One further remark: Type in Coq is predicative; in Haskell, * is impredicative, following the tradition of System F and other languages in the lambda cube, where kinding systems of this style are easy to model.

Function types

In Coq, given two types A and B, we can construct the type A -> B denoting functions from A to B (for A and B of any universe). Like Coq, functions with multiple arguments are natively supported using currying. Haskell supports function types for both types (Int -> Int) and kinds (* -> *, often called type constructors) and application by juxtaposition (e.g. f x). (Function types are subsumed by pi types, however, we defer this discussion for later.) However, Haskell has some restrictions on how one may construct functions, and utilizes different syntax when handling types and kinds:

For expressions (with type a -> b where a, b :: *), both direct definitions and lambdas are supported. A direct definition is written in an equational style:

Definition f x := x + x.

• Data section:
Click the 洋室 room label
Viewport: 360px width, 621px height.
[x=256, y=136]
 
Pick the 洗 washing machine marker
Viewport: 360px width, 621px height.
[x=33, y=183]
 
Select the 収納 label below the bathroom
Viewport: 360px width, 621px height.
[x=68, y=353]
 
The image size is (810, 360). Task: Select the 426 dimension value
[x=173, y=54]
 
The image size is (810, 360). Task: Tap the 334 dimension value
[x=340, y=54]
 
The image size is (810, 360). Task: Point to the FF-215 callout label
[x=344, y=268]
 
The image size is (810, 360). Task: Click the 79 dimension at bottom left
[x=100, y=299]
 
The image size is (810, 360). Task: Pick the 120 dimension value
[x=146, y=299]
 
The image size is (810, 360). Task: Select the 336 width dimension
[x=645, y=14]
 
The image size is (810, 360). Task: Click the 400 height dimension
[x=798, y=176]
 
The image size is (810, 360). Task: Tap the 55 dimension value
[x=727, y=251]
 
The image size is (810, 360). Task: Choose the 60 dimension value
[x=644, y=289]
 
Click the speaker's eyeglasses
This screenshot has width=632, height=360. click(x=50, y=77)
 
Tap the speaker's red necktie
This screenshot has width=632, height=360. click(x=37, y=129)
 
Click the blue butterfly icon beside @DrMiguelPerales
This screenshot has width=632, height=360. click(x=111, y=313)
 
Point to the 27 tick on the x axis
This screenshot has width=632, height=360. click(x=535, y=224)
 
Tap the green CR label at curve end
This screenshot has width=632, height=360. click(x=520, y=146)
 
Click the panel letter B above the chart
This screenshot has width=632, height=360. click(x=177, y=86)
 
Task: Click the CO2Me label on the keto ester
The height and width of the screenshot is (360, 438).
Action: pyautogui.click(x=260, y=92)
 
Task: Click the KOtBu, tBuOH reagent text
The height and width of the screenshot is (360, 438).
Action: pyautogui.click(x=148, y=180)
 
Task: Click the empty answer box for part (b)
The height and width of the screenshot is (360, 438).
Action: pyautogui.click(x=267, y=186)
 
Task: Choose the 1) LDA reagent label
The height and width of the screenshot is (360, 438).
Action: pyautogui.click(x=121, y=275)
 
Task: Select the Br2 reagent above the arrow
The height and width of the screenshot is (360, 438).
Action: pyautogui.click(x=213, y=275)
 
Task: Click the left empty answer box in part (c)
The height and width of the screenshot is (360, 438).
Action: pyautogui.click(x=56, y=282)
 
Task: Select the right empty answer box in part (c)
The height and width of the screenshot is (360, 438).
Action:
==
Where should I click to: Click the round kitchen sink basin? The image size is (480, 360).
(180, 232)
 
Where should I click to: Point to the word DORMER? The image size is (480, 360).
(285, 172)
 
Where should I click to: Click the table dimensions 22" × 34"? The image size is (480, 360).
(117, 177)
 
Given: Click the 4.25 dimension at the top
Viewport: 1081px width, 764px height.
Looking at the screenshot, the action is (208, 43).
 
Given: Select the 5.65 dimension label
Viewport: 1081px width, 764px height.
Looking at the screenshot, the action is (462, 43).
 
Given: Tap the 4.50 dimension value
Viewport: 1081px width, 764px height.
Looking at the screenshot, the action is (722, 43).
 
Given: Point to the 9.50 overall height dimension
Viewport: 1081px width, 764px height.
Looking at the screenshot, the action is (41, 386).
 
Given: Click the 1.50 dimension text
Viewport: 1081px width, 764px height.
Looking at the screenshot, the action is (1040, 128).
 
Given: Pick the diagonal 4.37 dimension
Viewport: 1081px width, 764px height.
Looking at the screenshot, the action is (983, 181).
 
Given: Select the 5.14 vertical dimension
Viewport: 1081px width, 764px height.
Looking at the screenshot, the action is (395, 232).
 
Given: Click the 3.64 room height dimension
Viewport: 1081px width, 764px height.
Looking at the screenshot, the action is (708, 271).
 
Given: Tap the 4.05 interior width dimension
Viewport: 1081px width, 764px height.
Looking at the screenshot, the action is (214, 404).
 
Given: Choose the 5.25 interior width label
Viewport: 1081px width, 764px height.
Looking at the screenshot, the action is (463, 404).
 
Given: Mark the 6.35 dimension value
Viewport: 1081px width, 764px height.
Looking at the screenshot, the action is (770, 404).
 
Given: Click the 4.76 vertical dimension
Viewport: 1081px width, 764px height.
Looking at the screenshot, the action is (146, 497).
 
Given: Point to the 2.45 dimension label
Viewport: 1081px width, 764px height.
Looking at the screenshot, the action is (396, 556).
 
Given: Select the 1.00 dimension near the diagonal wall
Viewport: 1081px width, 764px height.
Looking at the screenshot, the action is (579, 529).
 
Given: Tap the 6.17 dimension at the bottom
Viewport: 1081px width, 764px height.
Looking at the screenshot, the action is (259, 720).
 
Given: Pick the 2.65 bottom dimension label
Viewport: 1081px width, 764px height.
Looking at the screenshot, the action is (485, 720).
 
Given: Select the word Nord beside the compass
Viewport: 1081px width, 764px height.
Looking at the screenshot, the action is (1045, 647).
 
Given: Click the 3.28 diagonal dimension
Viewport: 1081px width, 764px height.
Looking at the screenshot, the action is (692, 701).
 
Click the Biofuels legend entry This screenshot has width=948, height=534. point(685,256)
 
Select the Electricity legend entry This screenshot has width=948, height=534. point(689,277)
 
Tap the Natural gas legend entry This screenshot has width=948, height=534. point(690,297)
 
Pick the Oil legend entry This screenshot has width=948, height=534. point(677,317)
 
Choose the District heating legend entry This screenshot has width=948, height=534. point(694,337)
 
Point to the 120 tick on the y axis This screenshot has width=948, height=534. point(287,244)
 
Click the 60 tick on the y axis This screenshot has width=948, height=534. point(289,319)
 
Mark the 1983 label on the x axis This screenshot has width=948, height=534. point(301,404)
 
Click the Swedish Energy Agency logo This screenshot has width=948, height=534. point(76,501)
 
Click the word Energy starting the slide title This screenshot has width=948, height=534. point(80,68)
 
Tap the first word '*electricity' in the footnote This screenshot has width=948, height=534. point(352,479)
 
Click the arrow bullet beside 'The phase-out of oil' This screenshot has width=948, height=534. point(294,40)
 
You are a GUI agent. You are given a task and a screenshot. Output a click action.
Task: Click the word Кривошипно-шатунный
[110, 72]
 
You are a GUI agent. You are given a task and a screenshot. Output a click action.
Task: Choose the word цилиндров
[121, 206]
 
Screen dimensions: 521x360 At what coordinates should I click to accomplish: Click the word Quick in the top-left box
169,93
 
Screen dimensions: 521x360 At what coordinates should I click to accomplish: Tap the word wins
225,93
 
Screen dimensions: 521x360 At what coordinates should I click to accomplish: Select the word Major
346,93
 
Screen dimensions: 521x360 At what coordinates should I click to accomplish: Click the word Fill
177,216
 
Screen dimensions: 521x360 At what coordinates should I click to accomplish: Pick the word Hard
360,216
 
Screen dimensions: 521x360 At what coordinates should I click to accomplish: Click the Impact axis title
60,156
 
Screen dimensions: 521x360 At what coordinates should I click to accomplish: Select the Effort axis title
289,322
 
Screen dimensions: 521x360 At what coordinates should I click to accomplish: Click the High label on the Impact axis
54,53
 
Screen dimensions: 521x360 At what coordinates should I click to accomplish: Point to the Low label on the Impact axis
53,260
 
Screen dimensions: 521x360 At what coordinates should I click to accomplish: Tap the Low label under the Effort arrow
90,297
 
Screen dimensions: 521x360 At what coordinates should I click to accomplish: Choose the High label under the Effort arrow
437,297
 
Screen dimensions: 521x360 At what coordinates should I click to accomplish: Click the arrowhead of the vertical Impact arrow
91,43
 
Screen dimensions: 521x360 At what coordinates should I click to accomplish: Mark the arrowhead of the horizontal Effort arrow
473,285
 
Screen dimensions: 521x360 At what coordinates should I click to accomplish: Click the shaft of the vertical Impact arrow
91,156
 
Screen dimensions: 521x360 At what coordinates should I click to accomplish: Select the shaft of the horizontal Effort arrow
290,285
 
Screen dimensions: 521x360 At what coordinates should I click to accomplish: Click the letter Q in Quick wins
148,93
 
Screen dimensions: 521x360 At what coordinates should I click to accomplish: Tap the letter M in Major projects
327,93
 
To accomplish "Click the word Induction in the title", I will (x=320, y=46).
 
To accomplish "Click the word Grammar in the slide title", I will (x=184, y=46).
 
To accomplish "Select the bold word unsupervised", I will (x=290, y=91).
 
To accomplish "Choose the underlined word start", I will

• Requirements: Continue the passage comparing function types in Coq and Haskell, starting right after the point where it stops.

• Task result:
f x = x + x

while a lambda is represented using a backslash:

fun x => x + x

\x -> x + x

For type families (with type k1 -> k2 where k1 and k2 are kinds), the lambda syntax is not supported. In fact, no higher-order behavior is permitted at the type-level; while we can directly define appropriately kinded type functions, at the end of the day, these functions must be fully applied or they will be rejected by the type-checker. From an implementation perspective, the omission of type lambdas makes type inference and checking much easier.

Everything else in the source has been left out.